My personal dietary habit is lacto-vegetarianism: no meat, no fish, but dairy and eggs are acceptable. That said, I have a strong preference for our home produced, hand-milked, goat milk (most of which goes for cheese) and for our free range eggs.
One reason that we keep goats, but sold our cows, is because of the TB testing regime. When we first moved here, we bought two Dexter cows. They were TB tested on arrival and found to be clear. 4 years later they had to be re-tested. Lucy passed, but Beattie was a reactor. There was no TB for miles around (it spreads from the West; at the time it had reached the far side of Buckinghamshire but Bedfordshire was clear). There is a rural myth that badgers spread TB; but if that was right and one cow was infected, the other would be infected too. A far better explanation is that the testing technique is crude and rudimentary and throws up unacceptable levels of false positives.

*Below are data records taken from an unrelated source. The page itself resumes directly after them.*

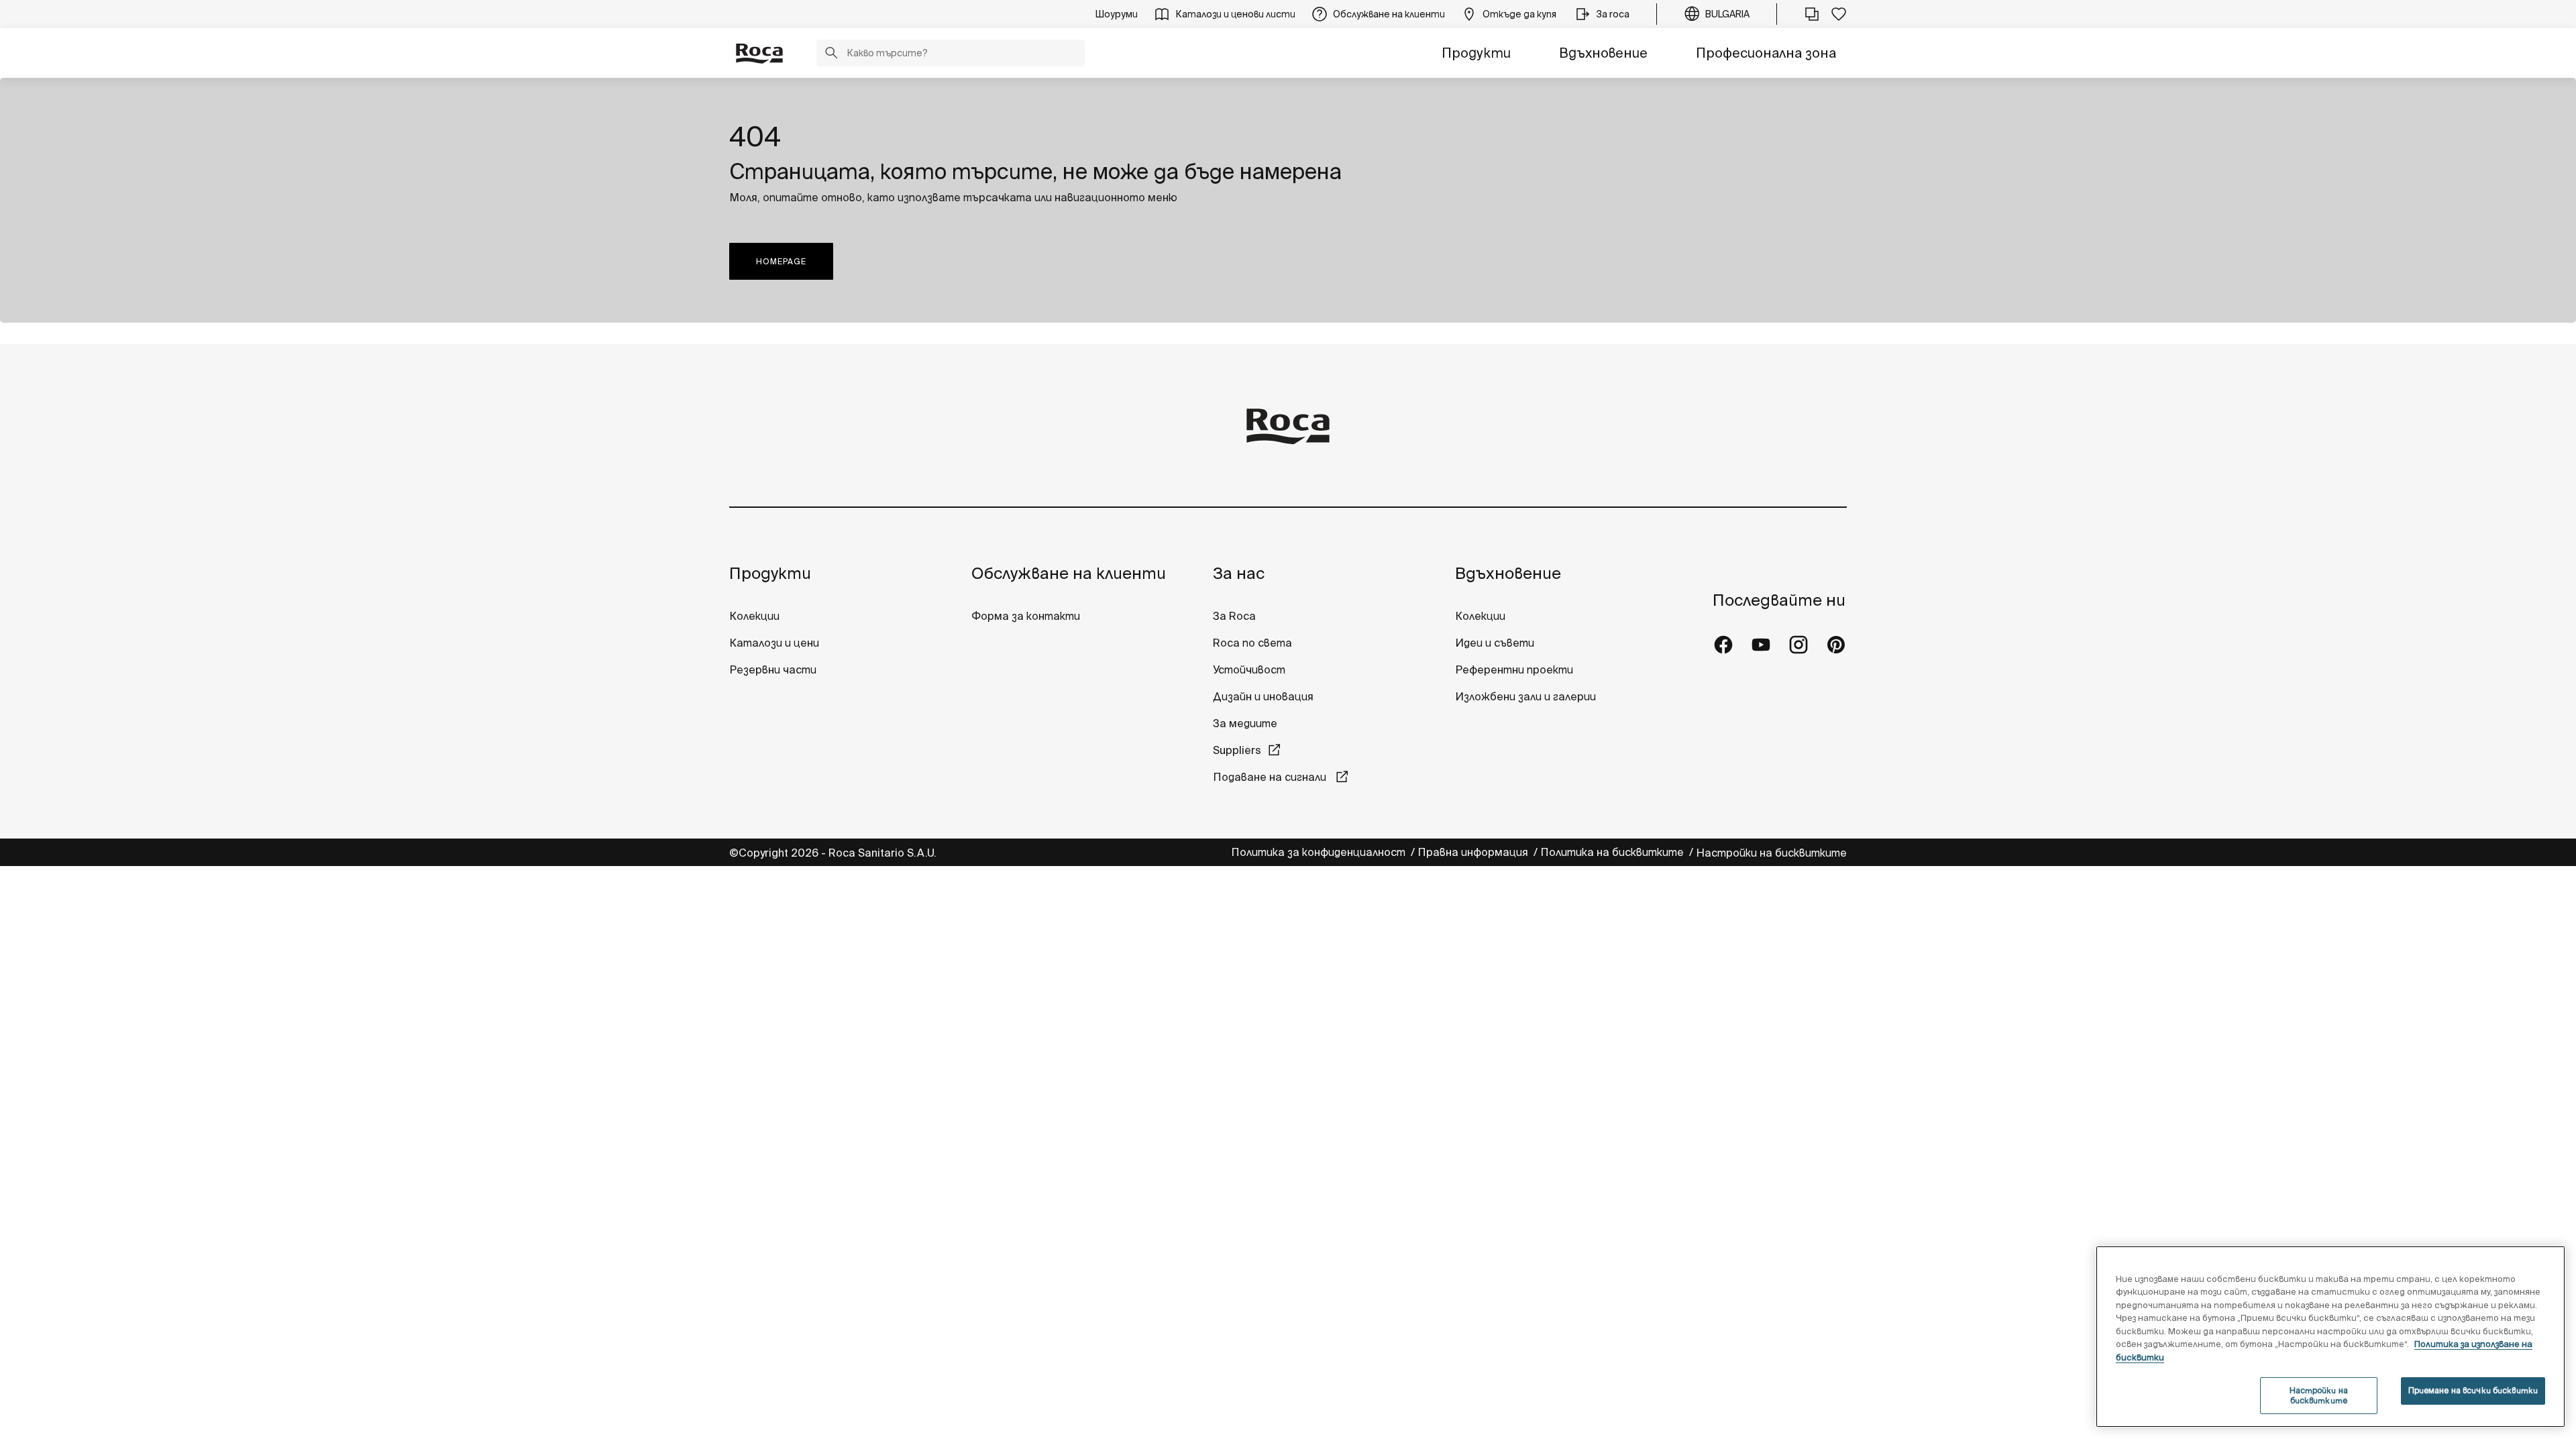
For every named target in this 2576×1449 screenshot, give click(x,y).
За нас (1239, 573)
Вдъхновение (1603, 52)
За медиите (1245, 723)
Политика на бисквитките (1613, 852)
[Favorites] (1839, 14)
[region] (2330, 1337)
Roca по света (1252, 643)
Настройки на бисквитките (1771, 853)
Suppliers (1237, 750)
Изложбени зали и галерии (1527, 696)
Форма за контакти (1025, 616)
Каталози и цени (774, 643)
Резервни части (772, 669)
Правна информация (1474, 852)
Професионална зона (1766, 52)
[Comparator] (1812, 14)
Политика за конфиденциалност (1319, 852)
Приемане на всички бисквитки (2473, 1390)
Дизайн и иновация (1263, 696)
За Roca (1234, 616)
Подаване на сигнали (1271, 777)
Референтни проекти (1514, 669)
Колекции (754, 616)
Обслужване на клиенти (1068, 573)
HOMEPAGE (781, 261)
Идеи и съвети (1494, 643)
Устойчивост (1249, 669)
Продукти (1476, 52)
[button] (831, 54)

The young vet was in tears as she served us with a notice requiring Beattie’s destruction. Agents of the State collected her a day later, and took her to an abattoir. The post mortem revealed no scarring on her lungs (no surprises there!); she was glatt kosher. The government paid us statutory compensation (about 4 times the amount she had cost us).
Whenever my kids ask me for money, I fall over myself to top up their bank accounts. I remind them of the Talmudic dictum: “More than the calf wants to suck, the cow wants to suckle”. More than they want to take my dosh, I want to give it to them! I never expected that HM Treasury would be so keen to suckle this taxpayer, but there’s another surprise.
I hope you have enjoyed this topic. I have tried to milk it for all it is worth!